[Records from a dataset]
-- Opening Marker --

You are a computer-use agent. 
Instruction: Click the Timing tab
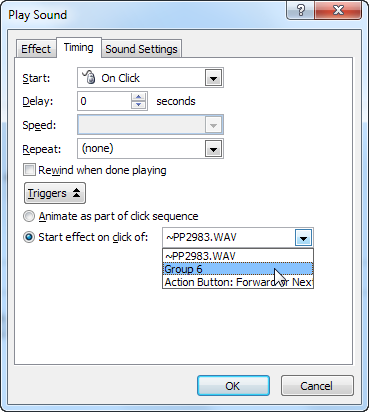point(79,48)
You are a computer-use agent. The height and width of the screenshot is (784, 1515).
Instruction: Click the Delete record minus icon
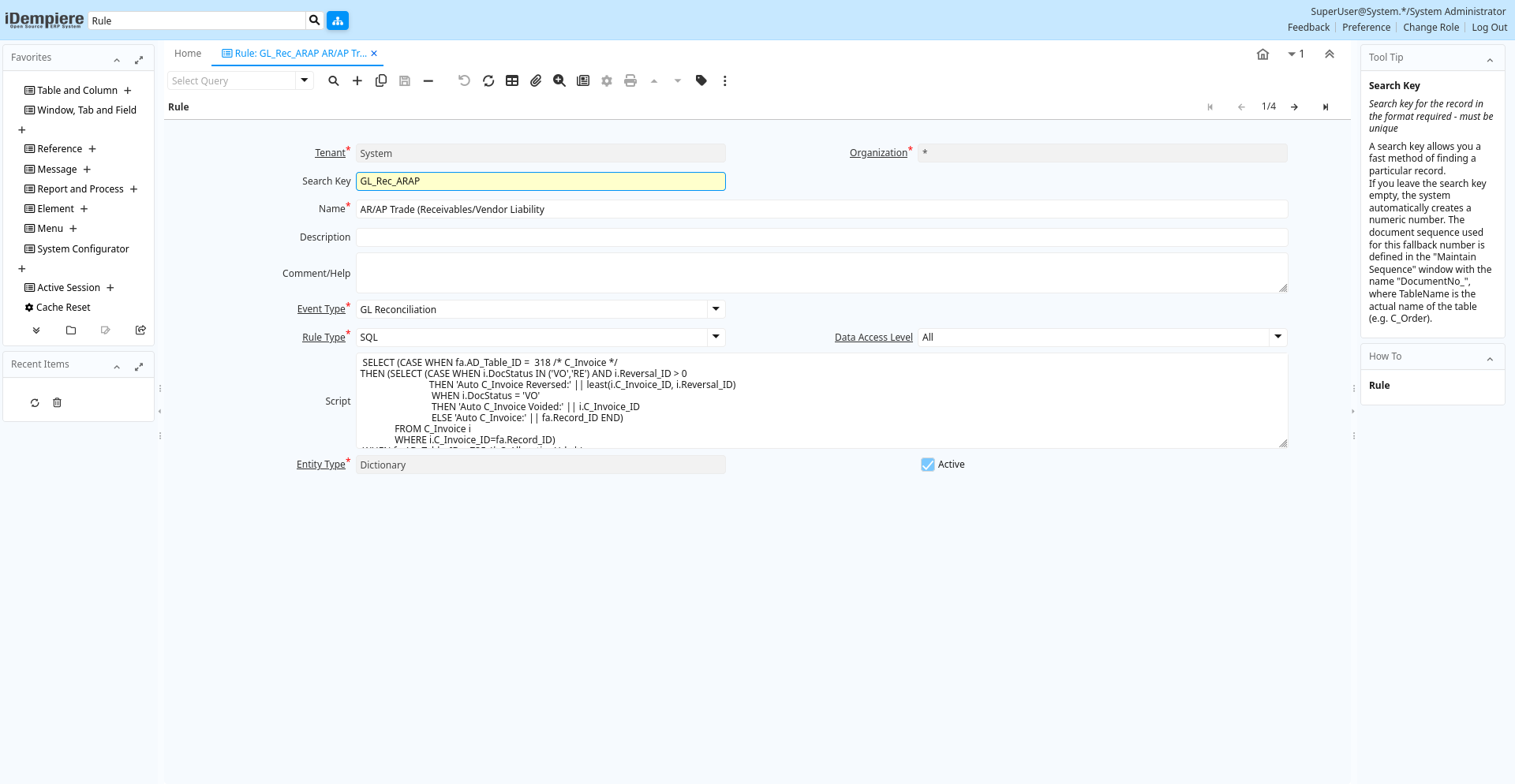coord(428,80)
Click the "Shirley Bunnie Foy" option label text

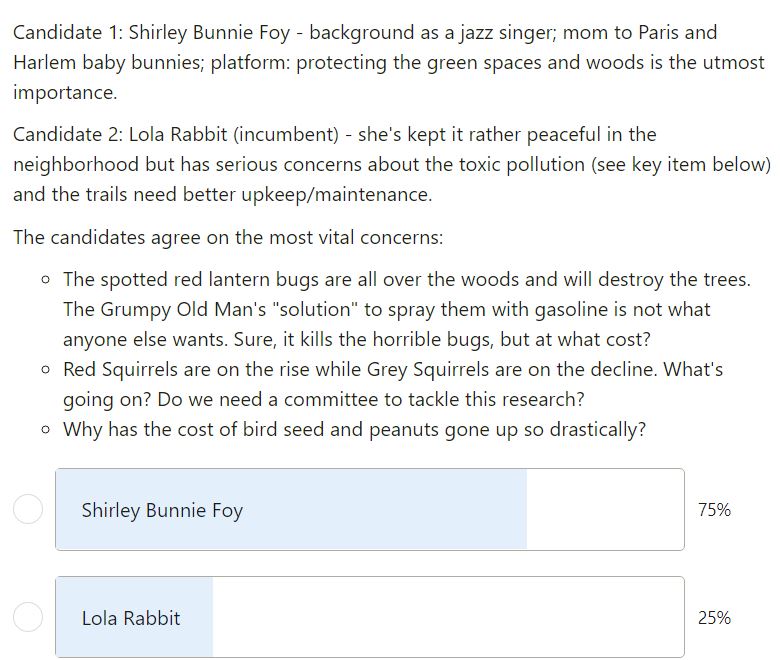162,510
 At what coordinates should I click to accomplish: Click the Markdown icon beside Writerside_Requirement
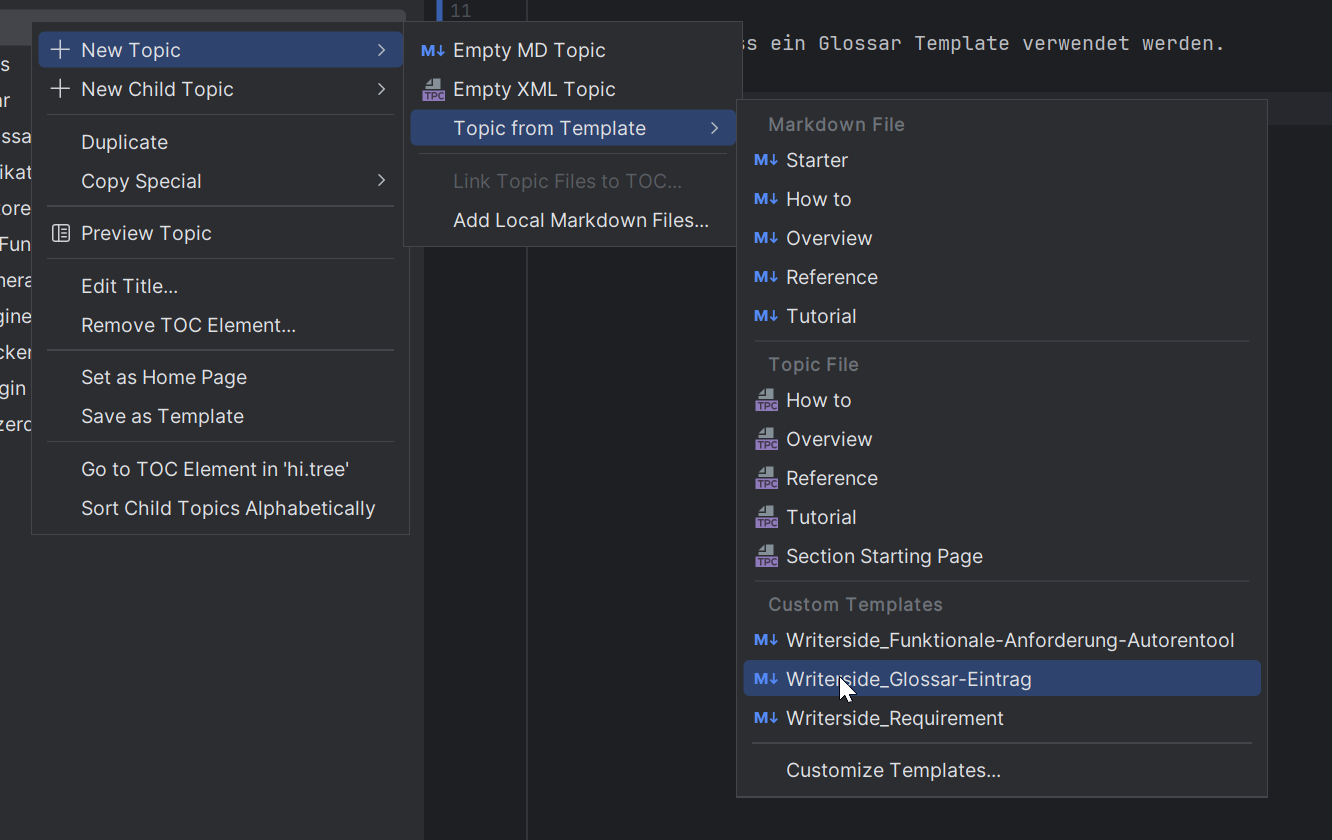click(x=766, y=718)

-- Closing Marker --

* YOUR TASK: Copy out each line in the preceding records that contains "agent".

* ANSWER TO THE EXERCISE:
You are a computer-use agent. 
You are a computer-use agent. The height and width of the screenshot is (784, 1515).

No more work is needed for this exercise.